#### Document extract
Re: Cluster Networking Issues

UoGsys · ‎10-04-2012

Hi All,

Just wanted to share a 'fun' situation which has been on-going for the last few months. This case has bounced back and fore between VMware and HP support and I finally think we've reached the end of our tether ! Below is a summary of the problem -

"We recently experienced a loss of network communications from a shared uplink set presented to our c7000
based ESXi cluster. This uplink set hosts all of our virtual machine traffic through multiple VLANs, therefore we lost all communications to our virtual machines. See below for a list of hardware/software -

c7000 blade chasis
OA Firmware - 3.32
10x BL460c G7 hosts
2x VC 8Gb 24-Port FC Module
Firmware - 3.30
2x VC FlexFabric 10Gb/24-Port Module
Firmware - 1.04
Emulex NC553i 10Gb 2-port FlexFabric Converged Adapter
Firmware - 4.0.360.15
be2net driver - 4.0.355.1

In terms of connectivity we use the following -
Single Shared 10GbE uplink for all our virtual machine traffic (per module)

#### Listed entries
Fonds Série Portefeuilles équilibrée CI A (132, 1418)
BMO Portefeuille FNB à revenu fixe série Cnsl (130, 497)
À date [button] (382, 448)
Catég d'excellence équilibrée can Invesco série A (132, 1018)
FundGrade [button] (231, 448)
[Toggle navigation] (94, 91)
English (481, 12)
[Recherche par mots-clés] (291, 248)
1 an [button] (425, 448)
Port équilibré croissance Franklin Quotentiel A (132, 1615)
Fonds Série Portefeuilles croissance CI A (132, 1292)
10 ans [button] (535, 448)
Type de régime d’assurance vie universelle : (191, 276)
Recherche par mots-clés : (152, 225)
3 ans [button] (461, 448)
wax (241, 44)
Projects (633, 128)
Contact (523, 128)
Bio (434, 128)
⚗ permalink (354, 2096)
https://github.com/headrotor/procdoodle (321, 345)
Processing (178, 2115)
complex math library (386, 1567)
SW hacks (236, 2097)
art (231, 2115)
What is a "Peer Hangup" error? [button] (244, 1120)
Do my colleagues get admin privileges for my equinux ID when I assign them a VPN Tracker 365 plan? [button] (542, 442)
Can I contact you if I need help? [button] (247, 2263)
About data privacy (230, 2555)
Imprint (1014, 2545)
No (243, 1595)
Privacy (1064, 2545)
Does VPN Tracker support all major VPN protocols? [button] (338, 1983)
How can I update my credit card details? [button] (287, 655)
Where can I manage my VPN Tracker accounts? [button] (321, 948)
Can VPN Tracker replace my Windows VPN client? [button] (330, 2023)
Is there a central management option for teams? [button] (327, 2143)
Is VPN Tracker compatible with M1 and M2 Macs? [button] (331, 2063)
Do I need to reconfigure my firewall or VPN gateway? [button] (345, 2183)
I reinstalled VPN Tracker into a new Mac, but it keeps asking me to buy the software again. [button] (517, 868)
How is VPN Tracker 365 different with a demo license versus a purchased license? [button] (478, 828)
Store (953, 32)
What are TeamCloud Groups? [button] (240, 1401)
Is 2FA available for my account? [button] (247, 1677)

#### Goals
1. In the cluster networking post, update the stretch from "c7000 blade chasis" through "traffic (per module)" so that "BL460c G7" is replaced with "BL460c Gen8".
2. Translate this sentence from the cluster networking post into Spanish: "This uplink set hosts all of our virtual machine traffic through multiple VLANs, therefore we lost all communications to our virtual machines."
3. Answer these from the cluster networking post:
(a) Between which two support organizations has the case bounced back and forth?
(b) What OA firmware version is listed?
(c) How many BL460c G7 hosts are in the chassis?

#### Answers to each task
1.
c7000 blade chasis
OA Firmware - 3.32
10x BL460c Gen8 hosts
2x VC 8Gb 24-Port FC Module
Firmware - 3.30
2x VC FlexFabric 10Gb/24-Port Module
Firmware - 1.04
Emulex NC553i 10Gb 2-port FlexFabric Converged Adapter
Firmware - 4.0.360.15
be2net driver - 4.0.355.1

In terms of connectivity we use the following -
Single Shared 10GbE uplink for all our virtual machine traffic (per module)

2. Este conjunto de enlaces ascendentes aloja todo el tráfico de nuestras máquinas virtuales a través de varias VLAN, por lo que perdimos todas las comunicaciones con nuestras máquinas virtuales.

3.
(a) VMware and HP support
(b) 3.32
(c) 10